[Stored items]
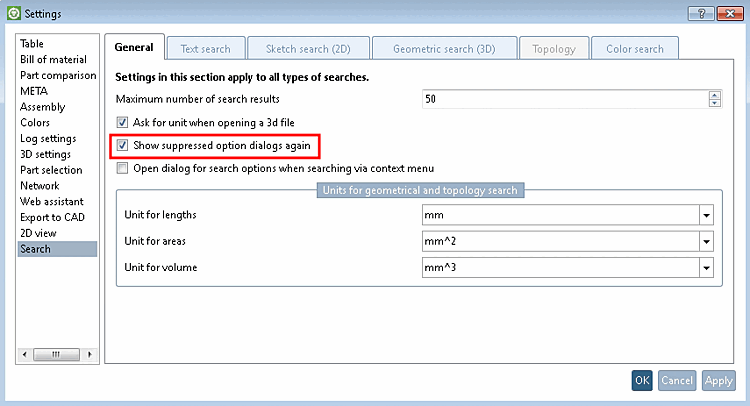Enable Open dialog for search options checkbox
The image size is (750, 406).
pyautogui.click(x=122, y=168)
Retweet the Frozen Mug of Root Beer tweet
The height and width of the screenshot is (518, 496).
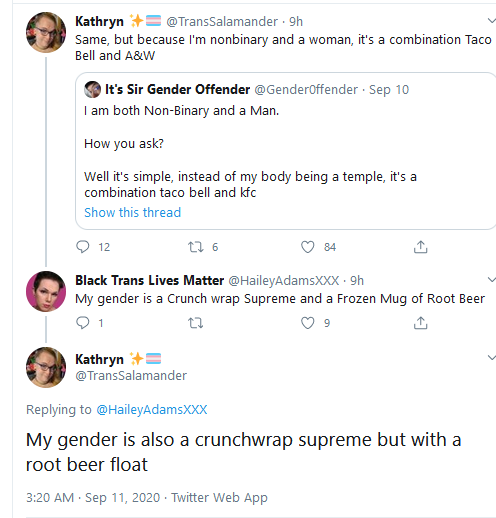[196, 323]
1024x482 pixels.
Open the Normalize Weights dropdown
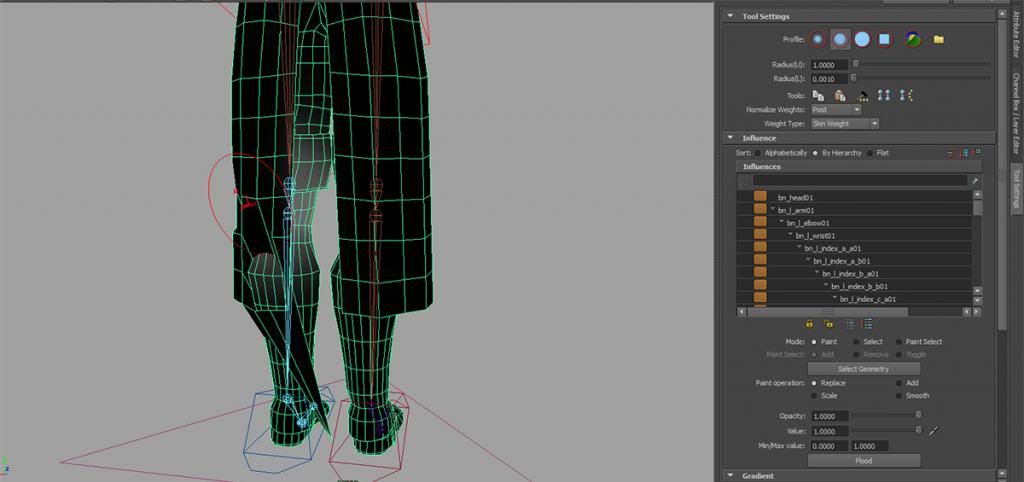pos(835,109)
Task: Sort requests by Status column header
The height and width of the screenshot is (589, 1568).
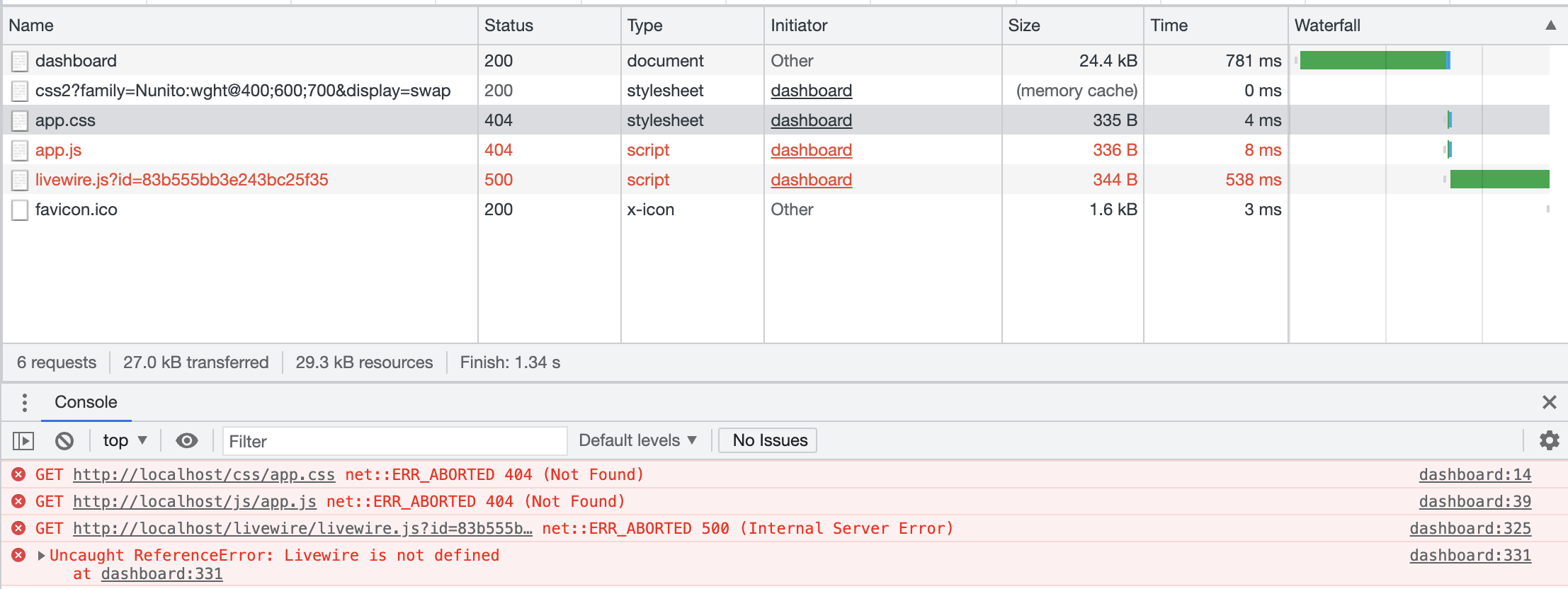Action: point(509,25)
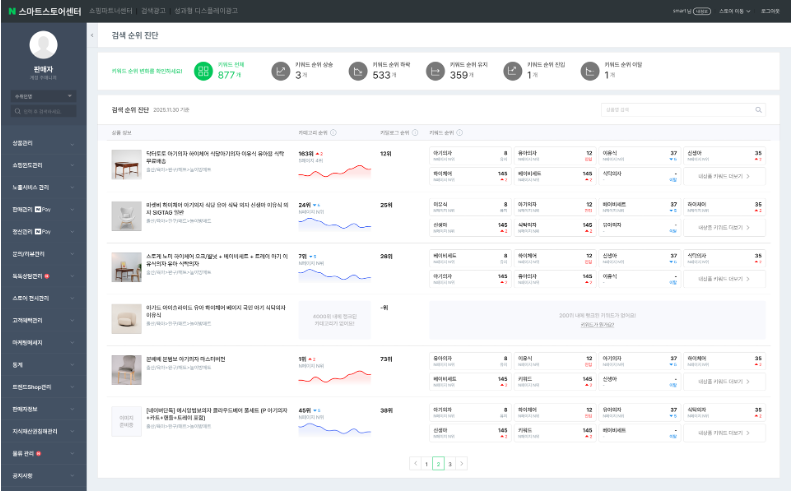Screen dimensions: 792x492
Task: Click the 키워드 순위 하락 chart icon
Action: [x=358, y=71]
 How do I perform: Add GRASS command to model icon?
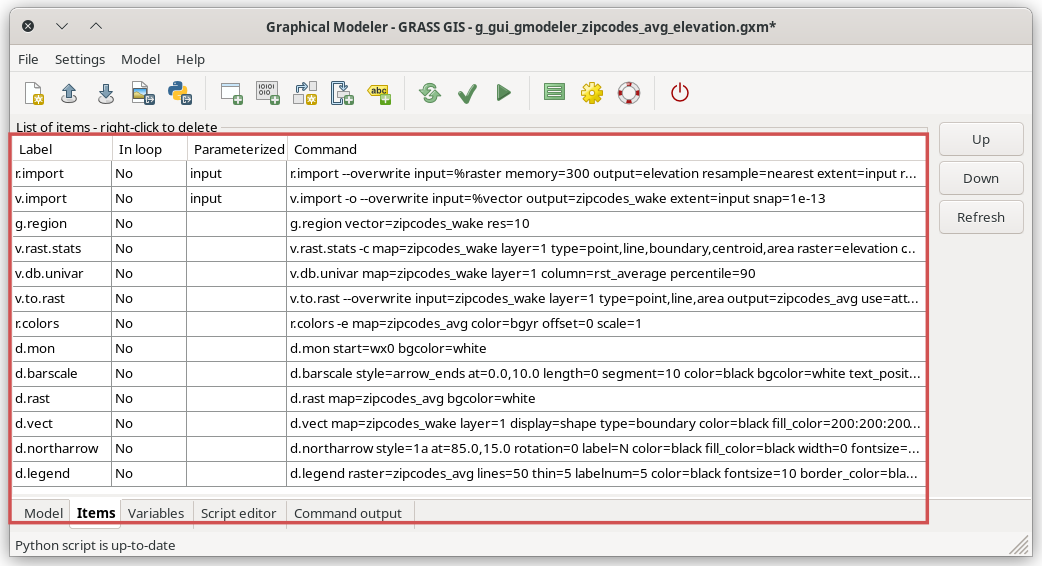tap(231, 93)
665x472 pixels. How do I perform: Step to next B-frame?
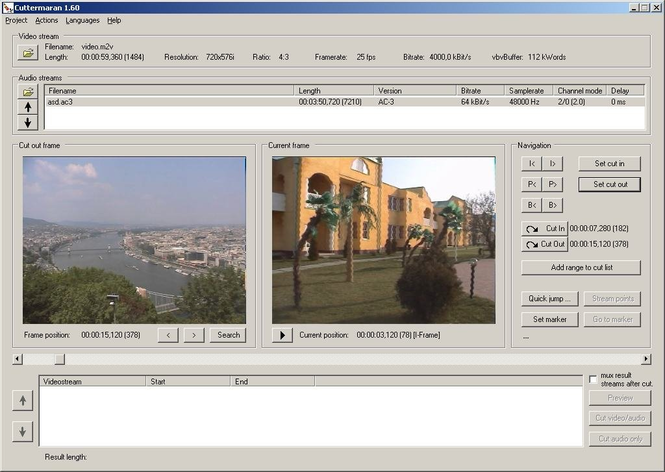[553, 205]
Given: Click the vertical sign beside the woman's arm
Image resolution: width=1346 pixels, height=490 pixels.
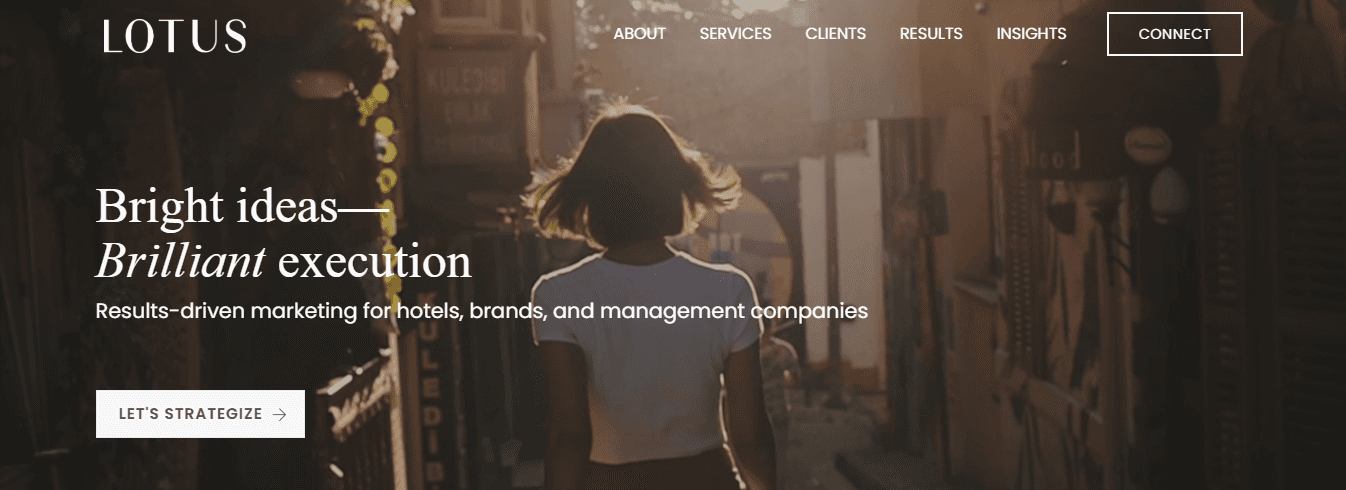Looking at the screenshot, I should click(x=430, y=400).
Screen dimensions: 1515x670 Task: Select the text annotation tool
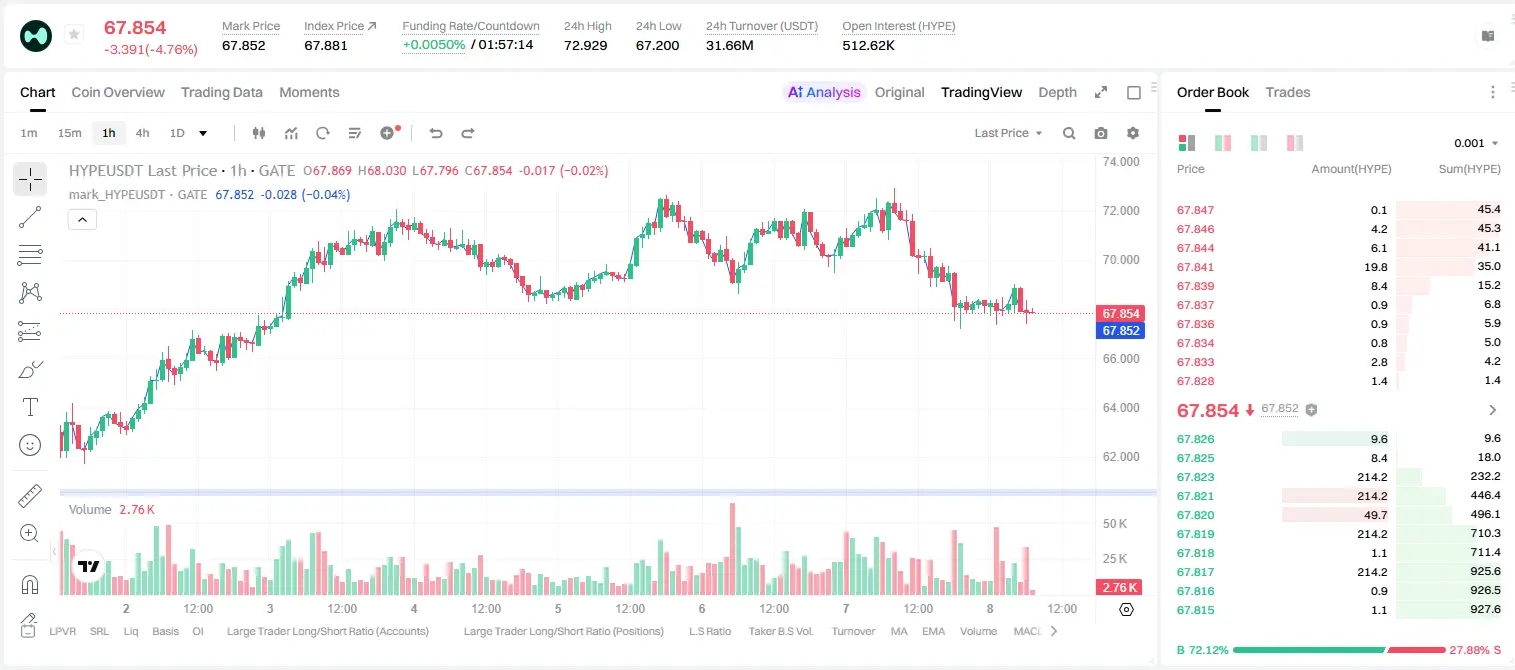click(30, 407)
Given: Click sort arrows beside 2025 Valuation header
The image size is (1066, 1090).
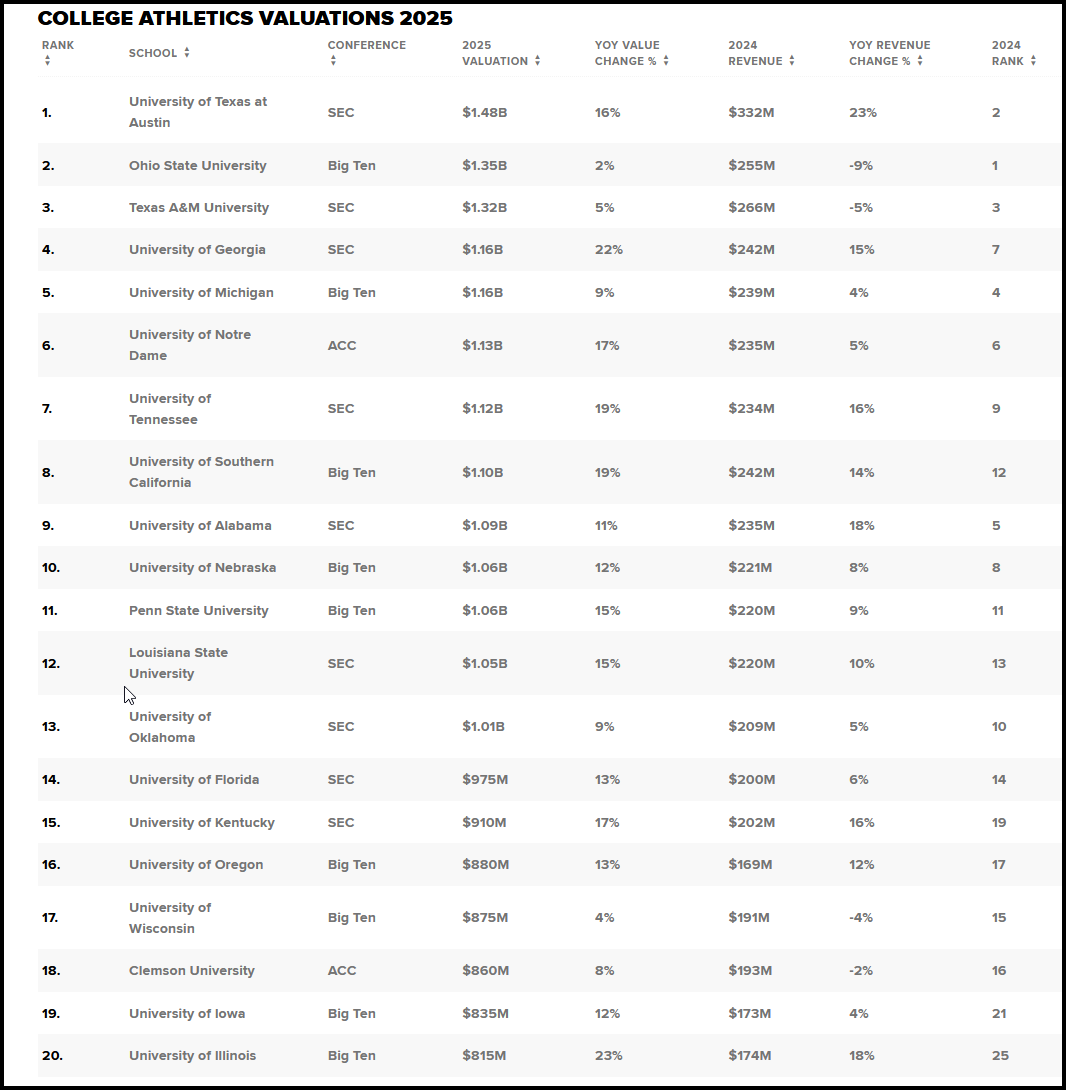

▶ _TASK REQUIREMENTS_
With pictures omitted, restate word for word every line above from the one containing "How do I perform: Add" to the end of the entries.

▶ _YOUR RESPONSE_
 How do I perform: Add GRASS command to model icon?
tap(231, 93)
665x472 pixels. How do I perform: Step to next B-frame?
[553, 205]
Given: Click the vertical sign beside the woman's arm
Image resolution: width=1346 pixels, height=490 pixels.
Looking at the screenshot, I should click(x=430, y=400).
Screen dimensions: 1515x670 Task: Select the text annotation tool
click(30, 407)
Given: Click sort arrows beside 2025 Valuation header
The image size is (1066, 1090).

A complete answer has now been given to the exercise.